Laparoscopically assisted colon resection for severe idiopathic constipation with megarectosigmoid

Document Type

Conference Proceeding

Publication Date



Pediatric Endosurgery and Innovative Techniques








Purpose and Background: In a subset of patients with severe idiopathic constipation who require massive amounts of laxatives, overflow pseudoincontinence may develop. In some of these cases, a megarectosigmoid develops while the rest of the bowel remains of normal caliber. These patients may benefit from resection of the dilated colonic segment. Patients and Methods: During a 5-year period, 164 patients were referred for the evaluation of severe constipation. Ninety-three patients had idiopathic constipation, 41 had Hirschsprung disease, and 30 had previously undergone anorectal malformation repair.

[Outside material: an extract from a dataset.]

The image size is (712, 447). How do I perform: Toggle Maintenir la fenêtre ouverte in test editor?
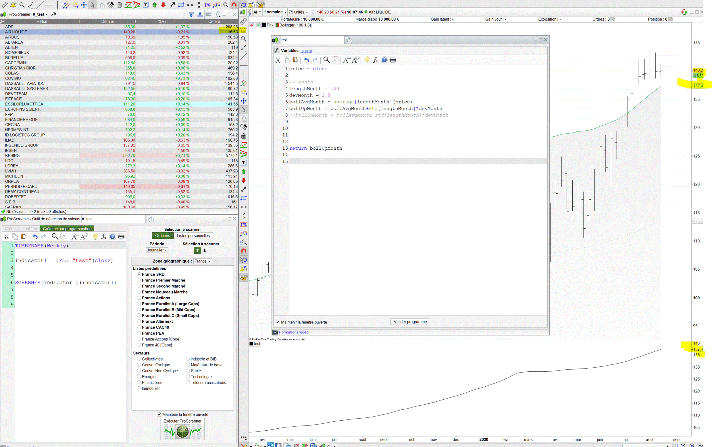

Among those with idiopathic constipation, five required massive amounts of laxatives for bowel management and also had megarectosigmoid on contrast enema. All patients were first managed with a strict bowel management regimen. They all were continent, but to remain clean, they required massive amounts of laxatives. A laparoscopic sigmoid resection was offered to five patients with constipation refractory to optimal medical management. Our goal was to reduce the therapeutic laxative requirements and improve their quality of life. Results: All five patients presented with incontinence and required fecal disimpaction. With an aggressive bowel management regimen, all were in fact found to have overflow pseudoincontinence, and with high doses of laxatives, they were continent and able to have daily bowel movements. All five patients had a dilated megarectosigmoid, whereas the rest of the colon was of normal caliber. They underwent laparoscopically assisted sigmoid resection. Postoperatively, the laxative requirements of all patients were significantly reduced. All are continent and have daily bowel movements. Conclusion: Laparoscopically assisted sigmoid resection is an ideal approach for the management of intractable idiopathic constipation in a select group of patients.